START Information provided
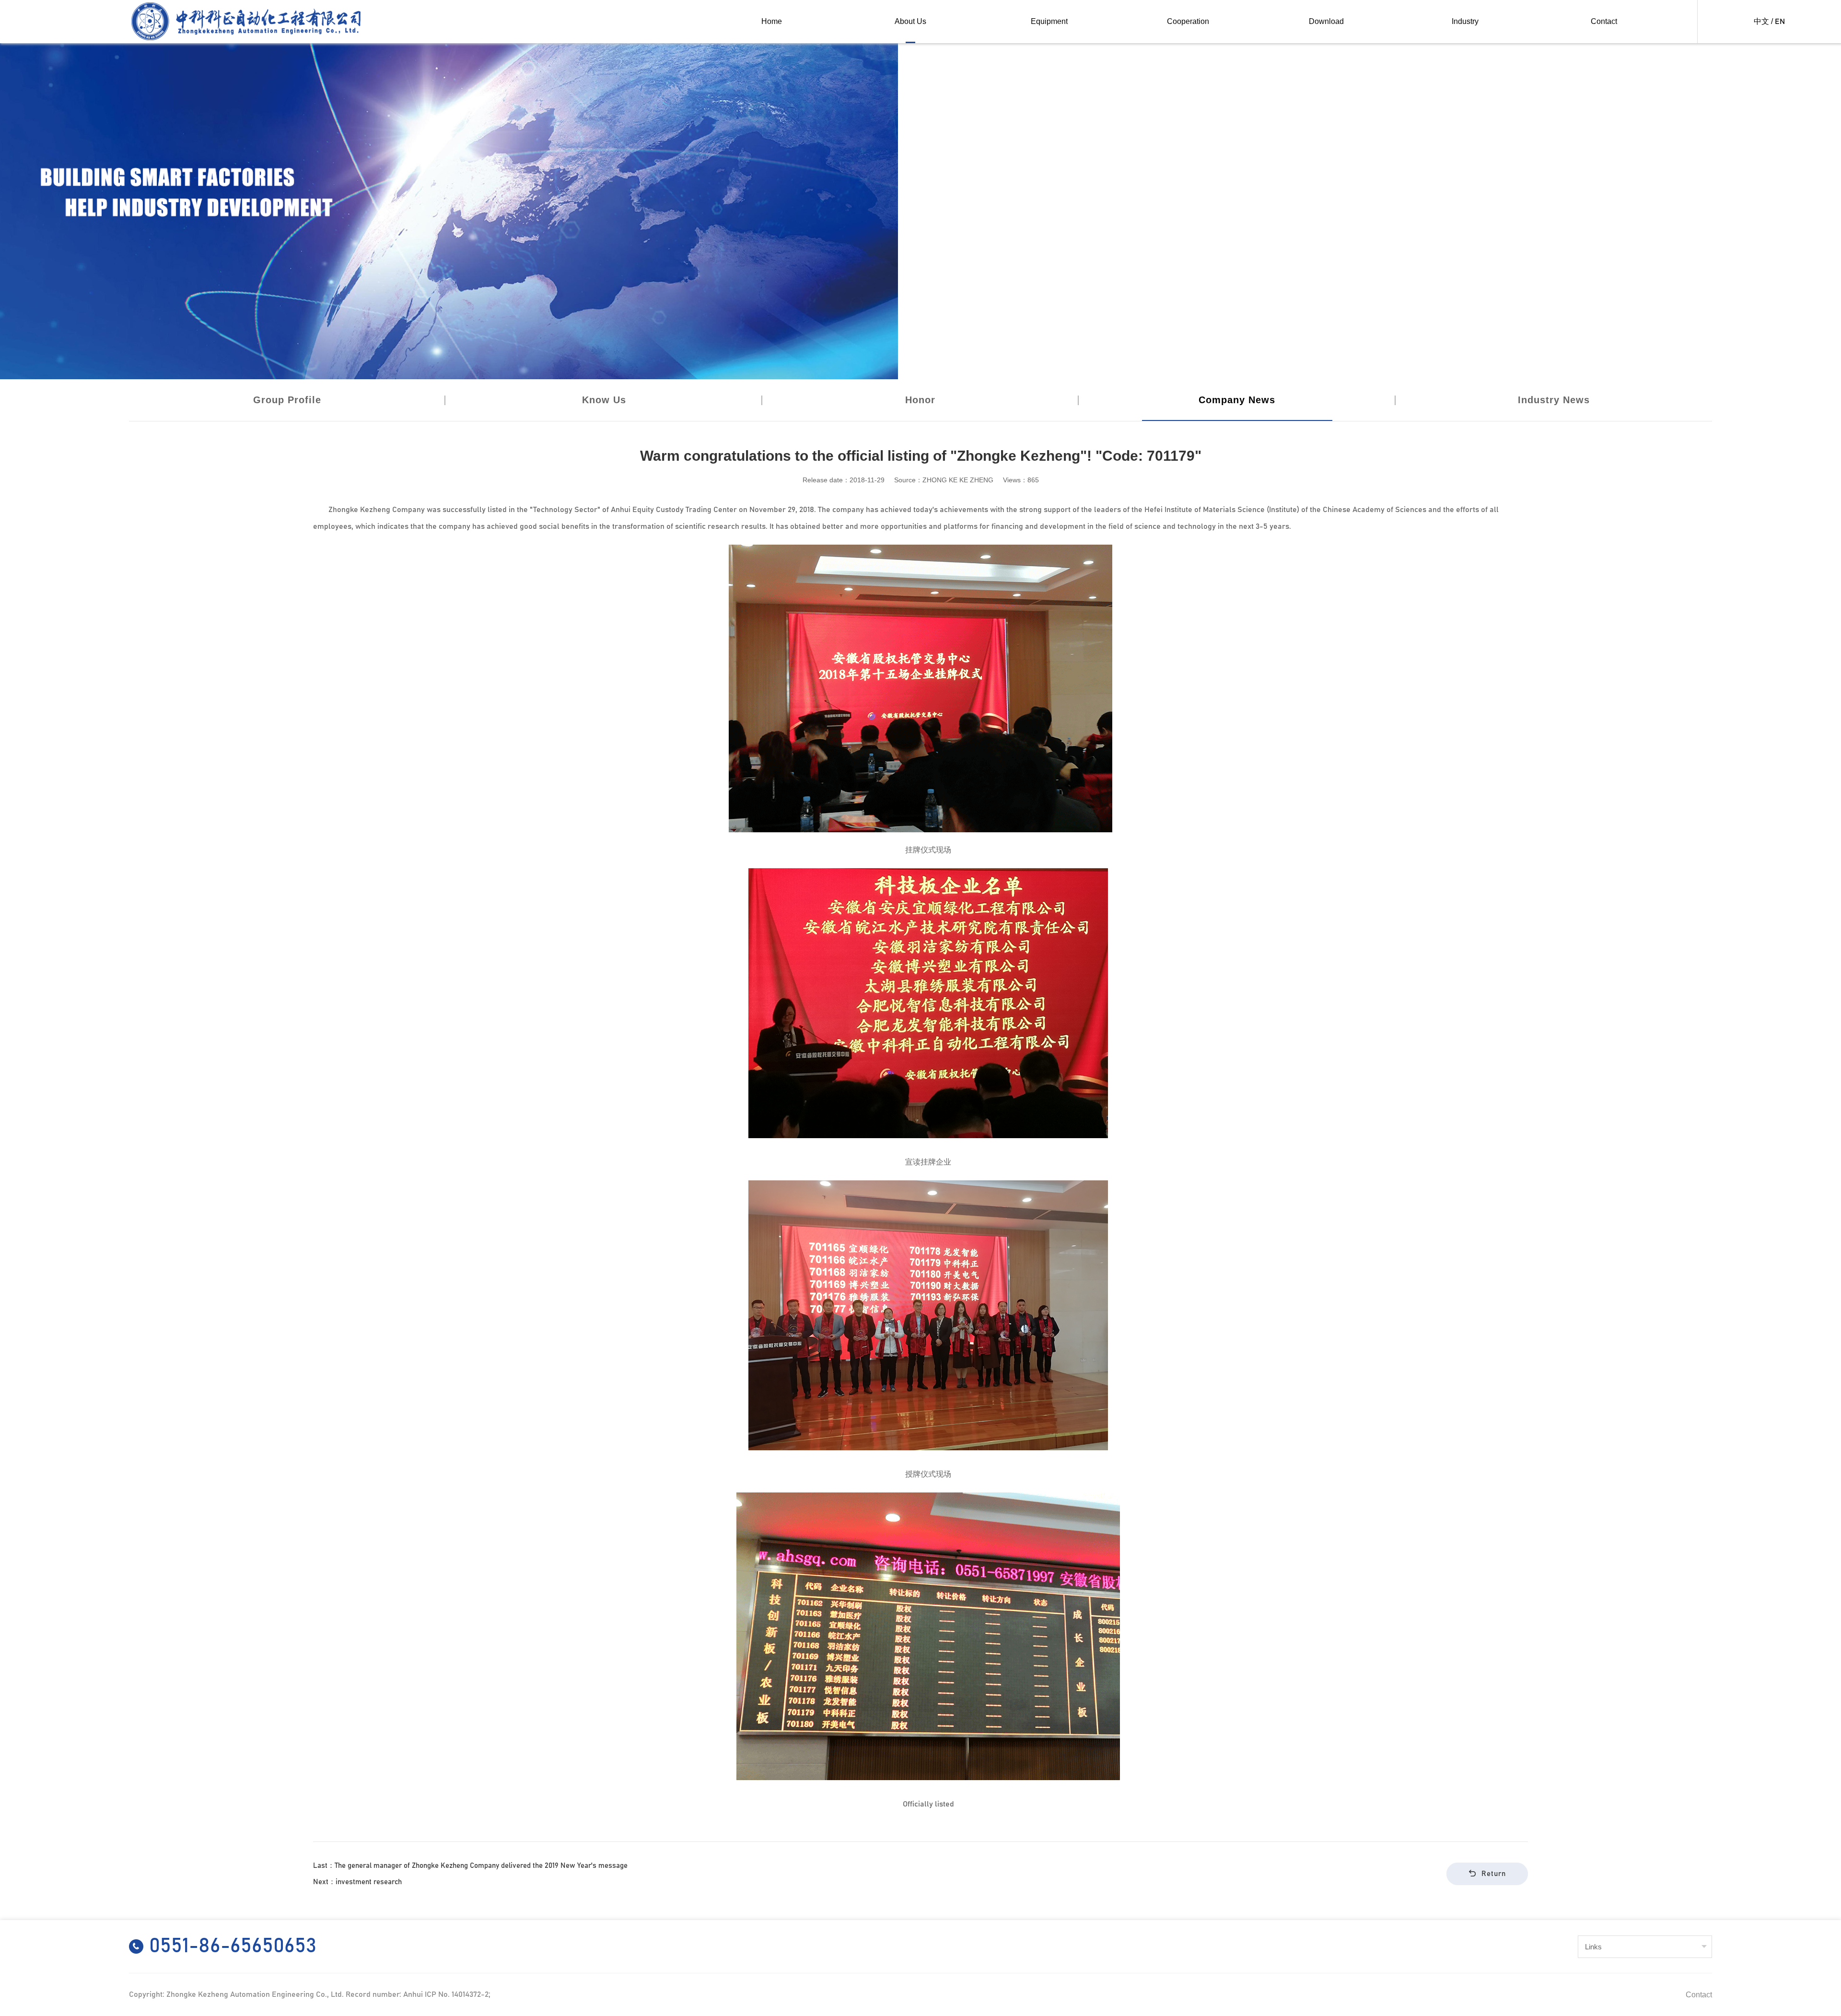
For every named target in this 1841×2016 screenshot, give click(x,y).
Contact (1604, 21)
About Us (910, 21)
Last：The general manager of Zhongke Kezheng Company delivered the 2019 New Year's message (470, 1865)
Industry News (1554, 400)
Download (1326, 21)
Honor (920, 400)
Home (771, 21)
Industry (1465, 21)
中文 (1761, 21)
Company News (1237, 400)
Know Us (604, 400)
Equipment (1049, 21)
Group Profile (287, 400)
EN (1780, 21)
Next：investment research (357, 1882)
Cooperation (1188, 21)
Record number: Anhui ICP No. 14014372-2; (418, 1994)
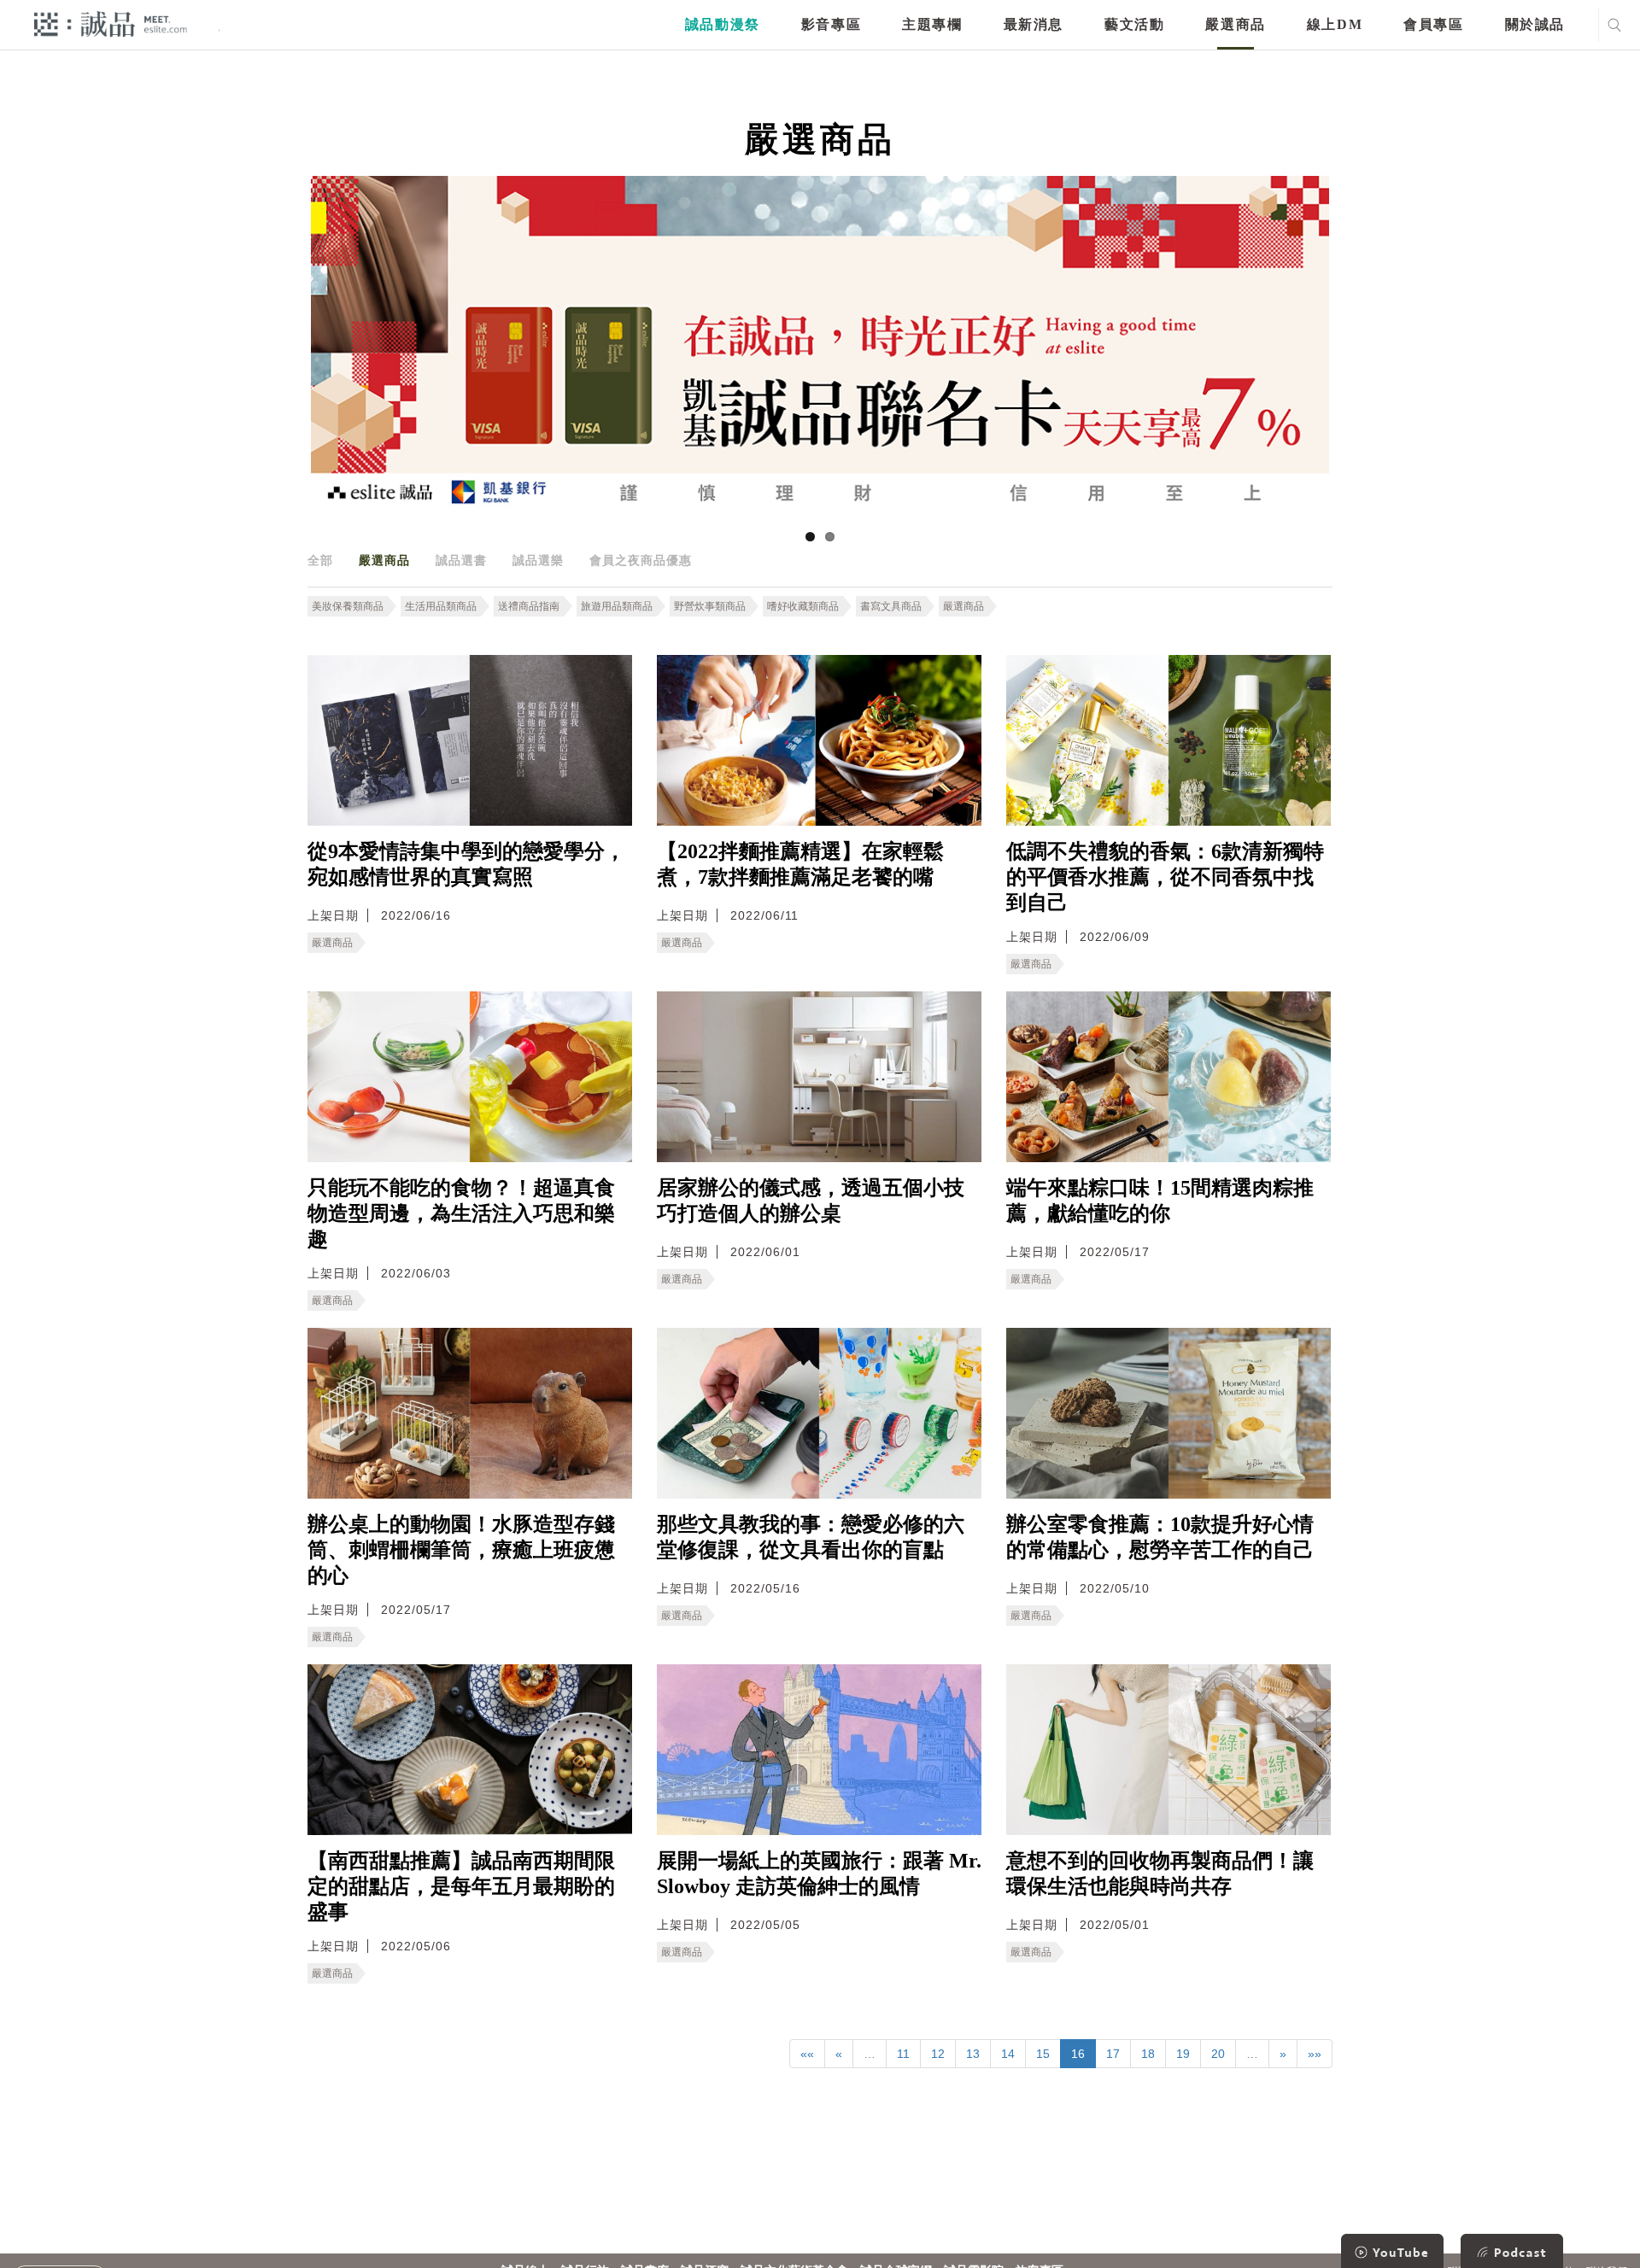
END Information provided
What to produce = With the pictures set aside, please write out all of the records above exactly.

Solution =
For every named target in this 1841×2016 screenshot, give click(x,y).
Contact (1604, 21)
About Us (910, 21)
Last：The general manager of Zhongke Kezheng Company delivered the 2019 New Year's message (470, 1865)
Industry News (1554, 400)
Download (1326, 21)
Honor (920, 400)
Home (771, 21)
Industry (1465, 21)
中文 (1761, 21)
Company News (1237, 400)
Know Us (604, 400)
Equipment (1049, 21)
Group Profile (287, 400)
EN (1780, 21)
Next：investment research (357, 1882)
Cooperation (1188, 21)
Record number: Anhui ICP No. 14014372-2; (418, 1994)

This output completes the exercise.